= Work required =
Find "[Search] (664, 35)" and "Search by Vehicle (64, 1992)" in the records below. Copy the lines holding them and every line between, exactly, and no others.

= Extracted material =

== Segment start ==

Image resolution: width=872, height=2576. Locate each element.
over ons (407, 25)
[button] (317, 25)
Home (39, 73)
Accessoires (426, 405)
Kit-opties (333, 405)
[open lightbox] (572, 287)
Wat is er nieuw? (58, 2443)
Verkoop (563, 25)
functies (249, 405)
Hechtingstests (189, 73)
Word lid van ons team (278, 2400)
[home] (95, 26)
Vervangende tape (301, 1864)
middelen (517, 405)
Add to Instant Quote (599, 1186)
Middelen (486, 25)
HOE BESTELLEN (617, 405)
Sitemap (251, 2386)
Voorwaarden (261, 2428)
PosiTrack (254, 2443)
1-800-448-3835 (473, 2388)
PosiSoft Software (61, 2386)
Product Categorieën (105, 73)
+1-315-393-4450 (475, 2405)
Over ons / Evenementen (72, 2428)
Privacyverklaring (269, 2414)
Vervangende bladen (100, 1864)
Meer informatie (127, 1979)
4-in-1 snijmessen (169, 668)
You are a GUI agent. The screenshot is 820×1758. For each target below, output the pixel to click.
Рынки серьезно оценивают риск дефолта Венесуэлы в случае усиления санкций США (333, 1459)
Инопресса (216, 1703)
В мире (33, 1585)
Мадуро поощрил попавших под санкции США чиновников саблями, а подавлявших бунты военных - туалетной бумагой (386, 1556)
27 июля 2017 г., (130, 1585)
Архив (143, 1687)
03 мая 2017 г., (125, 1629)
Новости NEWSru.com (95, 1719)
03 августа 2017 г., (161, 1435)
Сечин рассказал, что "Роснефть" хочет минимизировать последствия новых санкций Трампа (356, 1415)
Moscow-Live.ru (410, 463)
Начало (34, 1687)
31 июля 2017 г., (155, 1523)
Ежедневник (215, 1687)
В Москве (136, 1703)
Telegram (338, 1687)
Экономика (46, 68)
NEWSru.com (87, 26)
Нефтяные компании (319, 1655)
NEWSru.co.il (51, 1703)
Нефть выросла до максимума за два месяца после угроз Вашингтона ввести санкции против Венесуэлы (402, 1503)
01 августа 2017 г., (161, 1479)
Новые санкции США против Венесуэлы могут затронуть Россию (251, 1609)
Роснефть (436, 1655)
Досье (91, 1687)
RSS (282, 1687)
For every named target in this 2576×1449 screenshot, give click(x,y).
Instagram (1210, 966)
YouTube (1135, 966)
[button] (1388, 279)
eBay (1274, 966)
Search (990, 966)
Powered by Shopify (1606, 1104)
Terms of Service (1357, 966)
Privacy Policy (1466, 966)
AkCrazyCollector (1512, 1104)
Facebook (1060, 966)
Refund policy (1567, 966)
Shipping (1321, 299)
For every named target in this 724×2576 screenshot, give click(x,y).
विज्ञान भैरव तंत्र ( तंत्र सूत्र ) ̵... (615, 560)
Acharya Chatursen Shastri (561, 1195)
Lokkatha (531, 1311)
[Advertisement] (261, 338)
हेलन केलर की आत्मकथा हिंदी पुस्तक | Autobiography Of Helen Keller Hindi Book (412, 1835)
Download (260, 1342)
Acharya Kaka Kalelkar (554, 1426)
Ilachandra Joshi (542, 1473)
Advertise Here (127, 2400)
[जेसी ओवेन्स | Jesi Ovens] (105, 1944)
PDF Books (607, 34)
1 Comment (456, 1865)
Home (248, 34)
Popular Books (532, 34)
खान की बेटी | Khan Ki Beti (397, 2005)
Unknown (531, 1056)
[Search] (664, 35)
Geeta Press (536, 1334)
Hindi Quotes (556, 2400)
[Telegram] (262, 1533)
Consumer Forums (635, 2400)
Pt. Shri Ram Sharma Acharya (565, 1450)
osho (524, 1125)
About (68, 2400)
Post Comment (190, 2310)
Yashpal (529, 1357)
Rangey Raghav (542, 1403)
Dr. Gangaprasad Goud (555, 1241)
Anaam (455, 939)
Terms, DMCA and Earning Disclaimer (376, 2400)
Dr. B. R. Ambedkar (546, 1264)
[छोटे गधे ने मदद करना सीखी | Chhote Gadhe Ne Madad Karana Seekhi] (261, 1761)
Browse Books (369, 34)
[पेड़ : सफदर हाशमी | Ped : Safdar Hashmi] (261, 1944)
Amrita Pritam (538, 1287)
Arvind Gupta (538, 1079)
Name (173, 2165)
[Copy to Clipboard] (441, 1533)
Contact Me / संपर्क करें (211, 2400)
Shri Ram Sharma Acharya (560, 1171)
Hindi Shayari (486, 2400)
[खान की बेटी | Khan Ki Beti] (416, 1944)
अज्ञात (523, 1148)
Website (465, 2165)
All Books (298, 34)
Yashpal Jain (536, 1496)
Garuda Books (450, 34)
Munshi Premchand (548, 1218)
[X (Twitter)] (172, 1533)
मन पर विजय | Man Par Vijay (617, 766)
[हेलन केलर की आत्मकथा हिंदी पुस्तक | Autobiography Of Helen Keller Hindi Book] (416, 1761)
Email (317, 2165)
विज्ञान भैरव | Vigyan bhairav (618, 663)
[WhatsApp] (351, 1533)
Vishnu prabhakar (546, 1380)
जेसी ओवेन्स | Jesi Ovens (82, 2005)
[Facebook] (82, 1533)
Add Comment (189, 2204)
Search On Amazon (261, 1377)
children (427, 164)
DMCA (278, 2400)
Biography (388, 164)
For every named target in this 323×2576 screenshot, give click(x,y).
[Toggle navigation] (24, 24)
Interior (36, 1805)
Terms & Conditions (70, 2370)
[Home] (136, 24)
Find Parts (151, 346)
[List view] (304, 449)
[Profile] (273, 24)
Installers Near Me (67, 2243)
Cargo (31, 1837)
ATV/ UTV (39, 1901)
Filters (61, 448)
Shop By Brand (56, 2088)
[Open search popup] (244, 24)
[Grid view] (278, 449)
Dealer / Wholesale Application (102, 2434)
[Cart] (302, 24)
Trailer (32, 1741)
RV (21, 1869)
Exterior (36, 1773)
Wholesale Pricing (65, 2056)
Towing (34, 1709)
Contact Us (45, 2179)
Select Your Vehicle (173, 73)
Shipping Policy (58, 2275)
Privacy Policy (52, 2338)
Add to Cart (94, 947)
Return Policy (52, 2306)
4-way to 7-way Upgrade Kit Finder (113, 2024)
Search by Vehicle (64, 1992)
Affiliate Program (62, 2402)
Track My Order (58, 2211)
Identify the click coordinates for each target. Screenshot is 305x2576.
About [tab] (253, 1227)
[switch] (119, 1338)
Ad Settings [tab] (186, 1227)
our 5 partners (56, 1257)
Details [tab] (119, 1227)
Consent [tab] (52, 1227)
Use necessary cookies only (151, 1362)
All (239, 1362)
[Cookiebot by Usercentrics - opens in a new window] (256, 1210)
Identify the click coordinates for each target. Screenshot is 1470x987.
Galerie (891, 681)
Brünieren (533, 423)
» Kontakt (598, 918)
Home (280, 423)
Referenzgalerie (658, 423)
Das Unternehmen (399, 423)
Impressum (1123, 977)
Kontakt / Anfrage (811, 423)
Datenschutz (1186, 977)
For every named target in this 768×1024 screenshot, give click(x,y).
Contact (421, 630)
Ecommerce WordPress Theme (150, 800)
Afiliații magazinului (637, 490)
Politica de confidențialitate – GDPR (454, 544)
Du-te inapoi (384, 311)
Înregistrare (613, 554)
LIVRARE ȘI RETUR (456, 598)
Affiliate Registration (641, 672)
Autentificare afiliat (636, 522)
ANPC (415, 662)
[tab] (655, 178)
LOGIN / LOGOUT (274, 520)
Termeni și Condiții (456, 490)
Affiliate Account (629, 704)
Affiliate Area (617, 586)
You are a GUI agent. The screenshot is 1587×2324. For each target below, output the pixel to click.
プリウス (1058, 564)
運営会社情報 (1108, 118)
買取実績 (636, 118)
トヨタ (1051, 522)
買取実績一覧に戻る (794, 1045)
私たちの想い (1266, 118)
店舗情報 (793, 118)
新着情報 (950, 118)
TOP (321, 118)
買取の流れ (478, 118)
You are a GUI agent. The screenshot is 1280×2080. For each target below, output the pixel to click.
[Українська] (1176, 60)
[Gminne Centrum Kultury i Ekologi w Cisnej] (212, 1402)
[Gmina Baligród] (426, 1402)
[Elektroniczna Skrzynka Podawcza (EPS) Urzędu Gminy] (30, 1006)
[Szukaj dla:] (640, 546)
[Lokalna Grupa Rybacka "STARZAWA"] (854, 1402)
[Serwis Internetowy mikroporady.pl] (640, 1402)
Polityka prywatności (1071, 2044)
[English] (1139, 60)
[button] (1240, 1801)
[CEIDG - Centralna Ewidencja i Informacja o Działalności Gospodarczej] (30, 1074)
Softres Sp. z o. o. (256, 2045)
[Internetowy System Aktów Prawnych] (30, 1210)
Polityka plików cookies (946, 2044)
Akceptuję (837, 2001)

== Segment end ==

= Output below =
[Search] (664, 35)
Geeta Press (536, 1334)
Hindi Quotes (556, 2400)
[Telegram] (262, 1533)
Consumer Forums (635, 2400)
Pt. Shri Ram Sharma Acharya (565, 1450)
osho (524, 1125)
About (68, 2400)
Post Comment (190, 2310)
Yashpal (529, 1357)
Rangey Raghav (542, 1403)
Dr. Gangaprasad Goud (555, 1241)
Anaam (455, 939)
Terms, DMCA and Earning Disclaimer (376, 2400)
Dr. B. R. Ambedkar (546, 1264)
[छोटे गधे ने मदद करना सीखी | Chhote Gadhe Ne Madad Karana Seekhi] (261, 1761)
Browse Books (369, 34)
[पेड़ : सफदर हाशमी | Ped : Safdar Hashmi] (261, 1944)
Amrita Pritam (538, 1287)
Arvind Gupta (538, 1079)
Name (173, 2165)
[Copy to Clipboard] (441, 1533)
Contact Me / संपर्क करें (211, 2400)
Shri Ram Sharma Acharya (560, 1171)
Hindi Shayari (486, 2400)
[खान की बेटी | Khan Ki Beti] (416, 1944)
अज्ञात (523, 1148)
Website (465, 2165)
All Books (298, 34)
Yashpal Jain (536, 1496)
Garuda Books (450, 34)
Munshi Premchand (548, 1218)
[X (Twitter)] (172, 1533)
मन पर विजय | Man Par Vijay (617, 766)
[हेलन केलर की आत्मकथा हिंदी पुस्तक | Autobiography Of Helen Keller Hindi Book] (416, 1761)
Email (317, 2165)
विज्ञान भैरव | Vigyan bhairav (618, 663)
[WhatsApp] (351, 1533)
Vishnu prabhakar (546, 1380)
जेसी ओवेन्स | Jesi Ovens (82, 2005)
[Facebook] (82, 1533)
Add Comment (189, 2204)
Search On Amazon (261, 1377)
children (427, 164)
DMCA (278, 2400)
Biography (388, 164)
For every named target in this 323×2576 screenshot, give click(x,y).
[Toggle navigation] (24, 24)
Interior (36, 1805)
Terms & Conditions (70, 2370)
[Home] (136, 24)
Find Parts (151, 346)
[List view] (304, 449)
[Profile] (273, 24)
Installers Near Me (67, 2243)
Cargo (31, 1837)
ATV/ UTV (39, 1901)
Filters (61, 448)
Shop By Brand (56, 2088)
[Open search popup] (244, 24)
[Grid view] (278, 449)
Dealer / Wholesale Application (102, 2434)
[Cart] (302, 24)
Trailer (32, 1741)
RV (21, 1869)
Exterior (36, 1773)
Wholesale Pricing (65, 2056)
Towing (34, 1709)
Contact Us (45, 2179)
Select Your Vehicle (173, 73)
Shipping Policy (58, 2275)
Privacy Policy (52, 2338)
Add to Cart (94, 947)
Return Policy (52, 2306)
4-way to 7-way Upgrade Kit Finder (113, 2024)
Search by Vehicle (64, 1992)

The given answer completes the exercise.